Neural networks are all over the place and have been extremely successfull. Have you ever stopped to think about how a computer learns to see the world as well as a person? How they can recognize your face in smart devices authentication process and furthermore your retina? To do this smart devices use deep learning and computer vision, got interested? Buckle up and let’s go for it!
How an Image is seen by a computer?
Let’s get a handwritten digit from the MNIST dataset, when we pass this to a computer, it actually sees pixels. For example, your image will be broken down into squares and each square has a color associated with it, for instance, if your image is black & white, the color is represented by one layer of values between 0 and 255.
- 0 for a black pixel
- 255 for a white pixel
- Values in the in between form a gray scale
In the same way if you have a colored image, you would have three layers, instead of just one square, you would have three squares for each pixel, the mixture of the three values would be the color of your pixel.

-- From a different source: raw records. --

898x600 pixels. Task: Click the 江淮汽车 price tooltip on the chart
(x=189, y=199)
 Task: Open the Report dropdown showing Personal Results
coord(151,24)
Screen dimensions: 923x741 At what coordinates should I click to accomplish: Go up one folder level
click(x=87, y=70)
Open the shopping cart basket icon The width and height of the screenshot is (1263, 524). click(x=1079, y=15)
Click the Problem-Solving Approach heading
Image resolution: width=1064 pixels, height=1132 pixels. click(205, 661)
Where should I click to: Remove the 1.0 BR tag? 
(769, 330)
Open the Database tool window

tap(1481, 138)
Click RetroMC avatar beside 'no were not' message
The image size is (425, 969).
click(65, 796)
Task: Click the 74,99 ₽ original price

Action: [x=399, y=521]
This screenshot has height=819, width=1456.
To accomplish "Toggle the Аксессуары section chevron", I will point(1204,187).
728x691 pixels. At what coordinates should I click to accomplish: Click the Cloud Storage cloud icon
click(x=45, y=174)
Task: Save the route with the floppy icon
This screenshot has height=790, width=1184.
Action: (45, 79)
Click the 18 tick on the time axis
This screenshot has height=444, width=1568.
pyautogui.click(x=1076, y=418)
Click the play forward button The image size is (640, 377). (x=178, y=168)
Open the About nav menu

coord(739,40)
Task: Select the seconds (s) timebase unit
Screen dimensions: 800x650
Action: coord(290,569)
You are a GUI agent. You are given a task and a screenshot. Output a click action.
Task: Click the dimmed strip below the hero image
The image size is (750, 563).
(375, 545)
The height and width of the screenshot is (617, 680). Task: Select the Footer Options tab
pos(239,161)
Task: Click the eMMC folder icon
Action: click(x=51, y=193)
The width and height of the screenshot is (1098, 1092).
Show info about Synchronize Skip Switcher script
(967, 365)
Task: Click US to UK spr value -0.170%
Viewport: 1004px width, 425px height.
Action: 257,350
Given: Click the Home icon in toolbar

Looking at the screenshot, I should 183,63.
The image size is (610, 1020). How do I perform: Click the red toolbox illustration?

But how a computer uses images?
Suppose now that you have a 2×2 image, what we need to easy up the process is to flatten the image into a one dimensional vector.
And now we enter the world of Neural Networks. Suppose we have a MLP ( Multilayer Perceptron ), that classifies images between Cat, Dogs, Turtles and Birds. Next we get our 2×2 image of a turtle and feed to our MLP in the input layer, calculations are made in the hidden layers and the output layer shows us the probability of each class.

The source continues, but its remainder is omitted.